Whatever Happened to Reciprocal Links?

Once upon a time, something like a year or two ago in the fast-moving world of the Internet, reciprocal links in which you agree to link to someone if they link to you were a great way to make your site look popular. But the techs at Google and other search engines figured this out. Their search engines have been cataloguing who links to whom for a while, and it wasn't hard to figure out which pages linked to one another for no discernable reason except to spam links, and exclude those links.

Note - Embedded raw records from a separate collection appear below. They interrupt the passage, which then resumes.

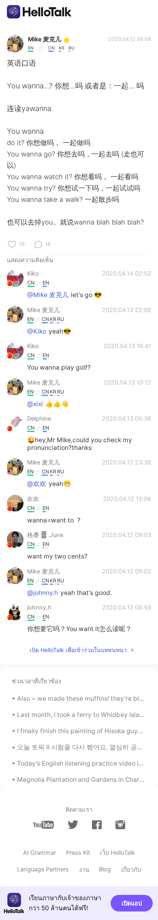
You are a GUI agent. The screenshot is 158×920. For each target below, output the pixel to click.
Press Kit (78, 852)
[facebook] (97, 825)
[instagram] (120, 825)
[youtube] (43, 825)
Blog (105, 869)
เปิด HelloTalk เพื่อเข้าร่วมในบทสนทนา (78, 649)
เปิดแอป (132, 903)
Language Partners (43, 869)
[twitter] (73, 824)
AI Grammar (39, 852)
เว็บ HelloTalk (117, 852)
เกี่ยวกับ (131, 869)
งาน (84, 869)
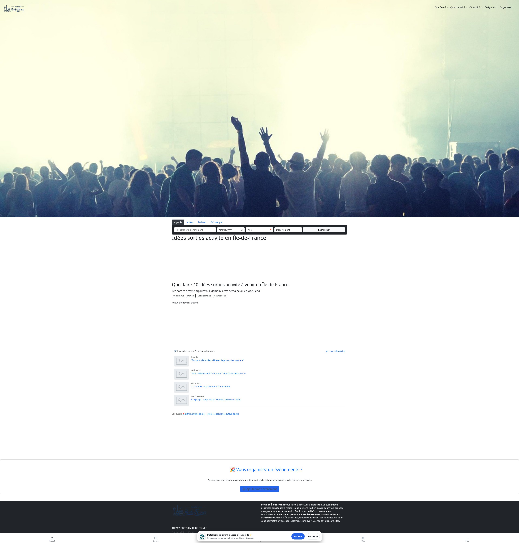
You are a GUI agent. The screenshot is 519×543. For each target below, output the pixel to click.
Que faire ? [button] (441, 7)
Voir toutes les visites (335, 351)
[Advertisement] (253, 263)
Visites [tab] (190, 222)
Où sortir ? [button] (475, 7)
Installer (298, 536)
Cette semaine (204, 295)
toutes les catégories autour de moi (223, 414)
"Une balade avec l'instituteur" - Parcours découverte (218, 373)
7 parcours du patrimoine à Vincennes (210, 386)
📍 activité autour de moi (193, 414)
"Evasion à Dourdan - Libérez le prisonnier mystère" (217, 360)
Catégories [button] (490, 7)
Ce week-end (220, 295)
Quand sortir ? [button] (458, 7)
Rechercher (324, 229)
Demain (190, 295)
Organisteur (506, 7)
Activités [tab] (202, 222)
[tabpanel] (259, 229)
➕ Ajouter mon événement (259, 489)
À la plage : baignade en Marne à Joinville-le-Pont (216, 399)
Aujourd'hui (178, 295)
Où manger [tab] (217, 222)
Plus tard (313, 536)
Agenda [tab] (178, 222)
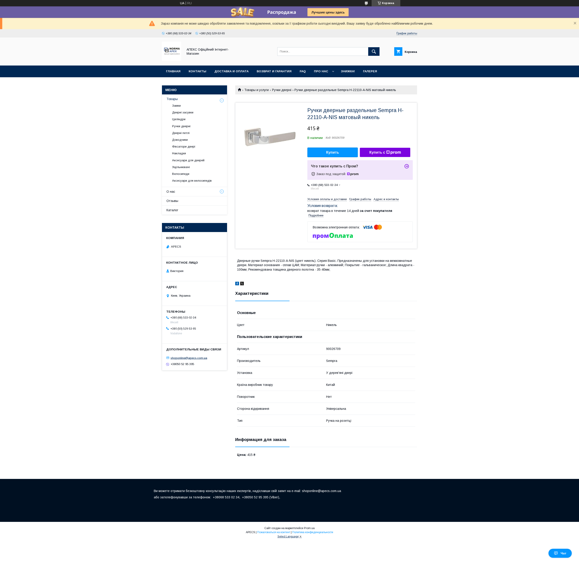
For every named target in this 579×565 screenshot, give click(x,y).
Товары (172, 99)
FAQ (303, 71)
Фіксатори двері (183, 146)
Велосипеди (180, 174)
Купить (332, 152)
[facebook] (237, 284)
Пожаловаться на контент (273, 532)
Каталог (172, 210)
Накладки (179, 153)
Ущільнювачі (181, 167)
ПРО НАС (321, 71)
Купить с (377, 152)
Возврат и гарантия (274, 71)
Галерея (370, 71)
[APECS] (171, 59)
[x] (242, 284)
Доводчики (180, 139)
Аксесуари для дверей (188, 160)
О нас (170, 191)
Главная (173, 71)
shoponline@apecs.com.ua (189, 357)
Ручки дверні (281, 90)
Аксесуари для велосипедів (192, 180)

This makes one-way links incredibly valuable. They're the primary link type you can be certain will count for you in the search engine races.

Reciprocal Links: Not Dead Yet

Despite the controls the search engines place on reciprocal links to prevent artificial inflation of your site ranking, there is still a place for reciprocal linking.

Sites that link to one another and that have some similarity in content are the ones that search engines still use to add to your rankings. But you can't do this with an automated submitter, though many online companies would like you to think you can.

Instead, you need to research manually and individually each potential link partner. You'll need to identify the partner, determine the site's suitability and compatibility for yours, and contact the webmaster to propose an exchange of links. This is amazingly time-consuming, but over time trading links can help you build your site ranking.

The best way to get your website jump-started in the rankings is through article submission. In the beginning, you need the web equivalent of a nitric oxide boost, not incremental steps. Trading reciprocal links can come later, when you have more time to devote to climbing in the ranks.